Thankfully, at no point has David appeared, demanding I be sent back on the next seaplane. Everly continued the tour, leading me to a short cliff overlooking the inlet with a cedar-shingled gazebo at the end, a place to hide from the rain and hunker down at the picnic table that had been scratched with hundreds of initials and doodles, and Madrona Beach, a strand of light sand so aptly named because of the lone madrona tree growing near the edge.

“We call them arbutus trees here,” Everly said as she ran her hands over the papery and peeling red bark. “But my father thought the American name, madrona, had a better ring to it. The foundation was called the Johnstone Institute before he bought up the fishing lodge, and this tree sparked the change. Normally these trees aren’t found this far north on Vancouver Island—they are concentrated more around Victoria and the Gulf Islands, where it’s drier—but my father said there was something special about this tree, therefore something special about this place. And he was right.”

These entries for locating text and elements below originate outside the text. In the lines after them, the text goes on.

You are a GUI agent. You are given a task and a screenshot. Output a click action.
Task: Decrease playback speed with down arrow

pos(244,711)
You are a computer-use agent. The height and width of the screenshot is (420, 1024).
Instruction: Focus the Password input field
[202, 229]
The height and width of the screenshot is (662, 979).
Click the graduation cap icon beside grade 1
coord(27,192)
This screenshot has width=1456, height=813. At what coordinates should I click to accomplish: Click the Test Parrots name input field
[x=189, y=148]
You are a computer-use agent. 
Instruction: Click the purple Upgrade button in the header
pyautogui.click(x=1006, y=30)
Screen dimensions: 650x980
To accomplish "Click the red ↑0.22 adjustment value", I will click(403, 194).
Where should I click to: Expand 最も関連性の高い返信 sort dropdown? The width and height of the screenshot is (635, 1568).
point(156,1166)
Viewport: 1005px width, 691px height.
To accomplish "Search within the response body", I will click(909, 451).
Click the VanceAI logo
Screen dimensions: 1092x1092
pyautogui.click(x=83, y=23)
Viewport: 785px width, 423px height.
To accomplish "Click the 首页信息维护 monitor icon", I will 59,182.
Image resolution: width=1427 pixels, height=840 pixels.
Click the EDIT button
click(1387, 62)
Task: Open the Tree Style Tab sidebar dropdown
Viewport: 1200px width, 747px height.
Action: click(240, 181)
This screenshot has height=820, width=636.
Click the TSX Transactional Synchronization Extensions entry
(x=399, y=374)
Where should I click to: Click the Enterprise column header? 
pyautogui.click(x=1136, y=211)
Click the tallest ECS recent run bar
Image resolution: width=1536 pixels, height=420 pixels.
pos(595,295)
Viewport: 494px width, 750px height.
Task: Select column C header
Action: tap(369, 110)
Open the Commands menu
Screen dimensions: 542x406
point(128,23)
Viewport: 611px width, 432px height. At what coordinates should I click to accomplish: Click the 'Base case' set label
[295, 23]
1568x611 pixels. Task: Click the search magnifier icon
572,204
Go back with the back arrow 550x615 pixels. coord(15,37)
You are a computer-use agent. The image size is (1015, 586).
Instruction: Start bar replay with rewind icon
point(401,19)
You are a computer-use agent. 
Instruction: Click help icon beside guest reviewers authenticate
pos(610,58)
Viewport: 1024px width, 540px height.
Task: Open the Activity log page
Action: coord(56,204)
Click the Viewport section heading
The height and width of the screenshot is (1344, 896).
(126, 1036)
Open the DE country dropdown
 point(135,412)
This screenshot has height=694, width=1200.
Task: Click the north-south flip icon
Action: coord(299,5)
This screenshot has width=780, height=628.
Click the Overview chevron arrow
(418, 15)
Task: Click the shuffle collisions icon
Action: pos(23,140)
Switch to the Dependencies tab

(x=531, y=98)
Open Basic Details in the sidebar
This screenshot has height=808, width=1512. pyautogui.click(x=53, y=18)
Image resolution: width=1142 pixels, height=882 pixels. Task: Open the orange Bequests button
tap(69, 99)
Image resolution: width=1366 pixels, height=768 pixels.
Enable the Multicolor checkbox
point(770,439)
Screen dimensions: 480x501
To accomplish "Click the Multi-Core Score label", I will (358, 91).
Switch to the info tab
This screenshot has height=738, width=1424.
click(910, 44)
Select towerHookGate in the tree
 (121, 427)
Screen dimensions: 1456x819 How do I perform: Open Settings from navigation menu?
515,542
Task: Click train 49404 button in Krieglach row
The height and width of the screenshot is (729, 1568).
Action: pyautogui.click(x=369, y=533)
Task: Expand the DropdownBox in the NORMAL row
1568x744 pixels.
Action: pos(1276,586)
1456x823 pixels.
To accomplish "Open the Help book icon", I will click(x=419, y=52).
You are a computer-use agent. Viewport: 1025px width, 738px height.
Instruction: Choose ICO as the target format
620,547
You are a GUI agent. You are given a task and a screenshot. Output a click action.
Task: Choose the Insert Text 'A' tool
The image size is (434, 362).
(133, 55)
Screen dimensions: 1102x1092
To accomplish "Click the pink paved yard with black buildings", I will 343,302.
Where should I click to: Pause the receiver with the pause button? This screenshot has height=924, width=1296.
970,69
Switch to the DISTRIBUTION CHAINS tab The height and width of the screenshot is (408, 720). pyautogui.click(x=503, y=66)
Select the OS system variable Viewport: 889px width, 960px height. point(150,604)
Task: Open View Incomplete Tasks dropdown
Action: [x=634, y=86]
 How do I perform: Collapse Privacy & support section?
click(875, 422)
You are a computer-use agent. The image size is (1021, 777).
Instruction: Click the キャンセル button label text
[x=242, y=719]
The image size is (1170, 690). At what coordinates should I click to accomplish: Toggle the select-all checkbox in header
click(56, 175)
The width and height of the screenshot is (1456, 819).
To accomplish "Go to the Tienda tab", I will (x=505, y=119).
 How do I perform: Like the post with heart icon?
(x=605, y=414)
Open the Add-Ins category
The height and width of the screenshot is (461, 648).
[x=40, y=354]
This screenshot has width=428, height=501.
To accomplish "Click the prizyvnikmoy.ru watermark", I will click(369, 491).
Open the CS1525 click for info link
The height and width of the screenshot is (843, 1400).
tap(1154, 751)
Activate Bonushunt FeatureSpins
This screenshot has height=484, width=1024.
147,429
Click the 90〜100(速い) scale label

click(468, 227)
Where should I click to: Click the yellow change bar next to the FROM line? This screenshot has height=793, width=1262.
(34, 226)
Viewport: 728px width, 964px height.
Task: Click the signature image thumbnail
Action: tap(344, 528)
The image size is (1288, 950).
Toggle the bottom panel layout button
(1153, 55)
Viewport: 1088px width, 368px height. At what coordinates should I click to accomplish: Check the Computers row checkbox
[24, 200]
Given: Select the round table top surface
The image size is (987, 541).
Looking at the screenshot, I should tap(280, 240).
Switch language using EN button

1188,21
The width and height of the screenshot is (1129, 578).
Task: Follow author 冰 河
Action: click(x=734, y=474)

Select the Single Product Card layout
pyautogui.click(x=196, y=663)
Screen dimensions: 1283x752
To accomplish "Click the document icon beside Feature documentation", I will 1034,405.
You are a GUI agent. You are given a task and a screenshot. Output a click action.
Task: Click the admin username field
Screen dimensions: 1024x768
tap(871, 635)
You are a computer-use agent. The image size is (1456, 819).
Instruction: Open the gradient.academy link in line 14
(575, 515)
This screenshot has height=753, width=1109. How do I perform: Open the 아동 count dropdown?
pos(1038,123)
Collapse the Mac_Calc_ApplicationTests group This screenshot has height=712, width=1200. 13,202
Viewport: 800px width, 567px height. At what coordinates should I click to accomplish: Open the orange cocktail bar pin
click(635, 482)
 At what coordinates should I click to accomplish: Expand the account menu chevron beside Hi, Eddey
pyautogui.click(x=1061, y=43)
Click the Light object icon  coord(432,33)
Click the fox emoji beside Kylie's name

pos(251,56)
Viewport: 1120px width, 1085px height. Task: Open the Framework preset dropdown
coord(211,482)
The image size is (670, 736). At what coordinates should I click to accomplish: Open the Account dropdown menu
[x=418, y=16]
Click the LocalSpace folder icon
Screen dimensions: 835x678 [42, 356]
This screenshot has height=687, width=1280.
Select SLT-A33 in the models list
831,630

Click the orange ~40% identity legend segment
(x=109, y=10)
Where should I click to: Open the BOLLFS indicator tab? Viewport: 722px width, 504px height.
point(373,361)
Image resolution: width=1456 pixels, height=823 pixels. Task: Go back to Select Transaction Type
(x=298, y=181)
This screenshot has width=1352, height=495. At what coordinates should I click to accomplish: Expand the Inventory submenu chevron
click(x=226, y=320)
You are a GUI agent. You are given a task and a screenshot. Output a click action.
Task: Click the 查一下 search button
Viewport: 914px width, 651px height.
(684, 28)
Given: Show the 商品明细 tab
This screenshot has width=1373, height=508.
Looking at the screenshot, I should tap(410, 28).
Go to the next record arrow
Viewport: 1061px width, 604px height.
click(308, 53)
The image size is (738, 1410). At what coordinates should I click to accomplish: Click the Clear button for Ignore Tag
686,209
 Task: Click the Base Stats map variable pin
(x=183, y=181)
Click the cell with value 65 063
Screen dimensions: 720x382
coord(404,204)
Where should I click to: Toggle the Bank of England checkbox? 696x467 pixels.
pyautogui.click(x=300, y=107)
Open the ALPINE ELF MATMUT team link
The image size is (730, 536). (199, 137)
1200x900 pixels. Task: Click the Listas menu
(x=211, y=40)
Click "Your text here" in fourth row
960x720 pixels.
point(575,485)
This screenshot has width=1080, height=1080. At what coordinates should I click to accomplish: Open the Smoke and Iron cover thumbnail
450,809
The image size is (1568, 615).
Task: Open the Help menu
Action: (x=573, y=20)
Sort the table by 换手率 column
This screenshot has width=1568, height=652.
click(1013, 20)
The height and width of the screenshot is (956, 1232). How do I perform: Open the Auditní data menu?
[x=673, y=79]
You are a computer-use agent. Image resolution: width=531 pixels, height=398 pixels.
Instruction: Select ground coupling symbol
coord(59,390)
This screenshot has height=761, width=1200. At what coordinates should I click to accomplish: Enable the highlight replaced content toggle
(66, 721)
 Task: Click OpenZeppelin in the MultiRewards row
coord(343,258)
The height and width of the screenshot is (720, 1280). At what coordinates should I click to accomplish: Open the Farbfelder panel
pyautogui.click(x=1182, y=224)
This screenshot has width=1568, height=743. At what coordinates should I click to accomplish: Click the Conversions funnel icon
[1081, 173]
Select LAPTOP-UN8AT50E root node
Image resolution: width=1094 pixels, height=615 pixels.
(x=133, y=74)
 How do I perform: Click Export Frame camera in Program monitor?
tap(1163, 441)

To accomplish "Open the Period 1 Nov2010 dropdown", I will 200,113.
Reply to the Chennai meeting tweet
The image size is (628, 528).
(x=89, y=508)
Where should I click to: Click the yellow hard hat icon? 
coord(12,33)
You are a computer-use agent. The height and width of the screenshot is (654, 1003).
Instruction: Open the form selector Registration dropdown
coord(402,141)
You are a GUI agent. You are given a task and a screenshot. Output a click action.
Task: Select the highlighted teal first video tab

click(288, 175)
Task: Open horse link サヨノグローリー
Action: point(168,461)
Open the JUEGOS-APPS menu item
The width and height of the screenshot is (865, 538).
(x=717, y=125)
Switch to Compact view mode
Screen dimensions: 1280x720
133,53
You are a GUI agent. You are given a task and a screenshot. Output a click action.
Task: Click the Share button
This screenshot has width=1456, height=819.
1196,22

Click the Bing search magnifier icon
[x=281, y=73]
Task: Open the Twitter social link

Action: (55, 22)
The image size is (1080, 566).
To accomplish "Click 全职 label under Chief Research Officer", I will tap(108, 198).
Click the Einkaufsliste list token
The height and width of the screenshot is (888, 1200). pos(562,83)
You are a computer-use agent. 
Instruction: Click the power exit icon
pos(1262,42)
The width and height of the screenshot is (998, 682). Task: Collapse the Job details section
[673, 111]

One thing I’ve done on the tour is manage to keep a million questions to myself. I want to ask her about their fungus, the one that’s only found here, the component that really makes this place special. The foundation is so secretive about it that I don’t even know what the fungus looks like. I might have already walked past it and not known (I doubt it, though I did spot some rainbow chanterelle under a Sitka spruce).

After Everly takes me past the Panabode cabins, built for temporary researchers, and the north dorm, where the administrative offices are and miscellaneous visitors stay, we stop outside two buildings with a path connecting them.